O escritor moçambicano António Couto, mais conhecido por Mia Couto, defende a importância de cada povo valorizar a própria cultura, em vez de importar apressadamente teorias mal compreendidas, supostamente de origem superior. Ouvi recentemente por meio de conferência remota, diretamente da boca do escritor, o relato de uma tribo africana que, antes de acatar as instruções dos sanitaristas para se proteger da Covid-19, pediu uma audiência com o vírus. É isso mesmo que você leu: os líderes da tribo dispuseram-se a dialogar com o ser invisível e perigoso que chegava matando gente. Queriam compreender o modo de agir do ente misterioso, para só então decidir se as normas sugeridas pelas autoridades sanitárias para evitar o contágio eram realmente as mais adequadas.

A fim de evitar mal-entendido, vamos reforçar aquilo que deveria ser evidente. A ciência é essencial; ruim é o mau uso dela. Inclusive, este que escreve se tornou um defensor ainda mais ferrenho do método científico depois de tatear a fronteira do conhecimento humano durante o doutorado, e finalmente encarar o rigor da banca no dia da defesa pública da tese.
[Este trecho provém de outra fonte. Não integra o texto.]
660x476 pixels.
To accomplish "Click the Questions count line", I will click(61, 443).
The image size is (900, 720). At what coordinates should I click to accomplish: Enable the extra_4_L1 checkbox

Aquela tarde foi tensa, os abnegados guardiões da ciência não deram mole. A depender deles, nenhum falastrão com pesquisa rasa ultrapassa o umbral do desconhecido. Portanto, pode-se dormir tranquilo, a ciência está em boas mãos. Quanto a mim, graças aos méritos do trabalho, voltei para casa com o título de doutor.

Voltemos à figura glorificada do especialista, eleito pela tevê o porta-voz da ciência para narrar os rumos da já citada pandemia. Precipitado, apregoou conclusões, enquanto os cientistas de verdade estavam ocupados coletando dados, formulando perguntas, levantando hipóteses. Ou, nas palavras de Mia Couto, quem de fato fazia ciência naquele momento tentava apenas compreender o vírus.

Seduzido pelas câmeras, o especialista sequioso por plateia ignorou as condicionantes de estudos preliminares e as limitações de modelos computacionais até então incipientes. Avalizou um erro feio atrás do outro, entre eles o prazo para a doença devolver a normalidade ao povo brasileiro: duas semanas, mais tardar três, a contar de meados de março – de 2020.

Pois bem, depois do estrago feito, só resta aprender com as lições que a história deixa. Para rejeitar as platitudes surradas das cartomantes, basta um pouco de cautela. Por outro lado, para não cair na lábia de quem tempera palpite com pitadas de ciência, é necessário uma prudência maior, um senso crítico bem mais articulado.

Florentino Fagundes é escritor e professor de Matemática da PUCPR.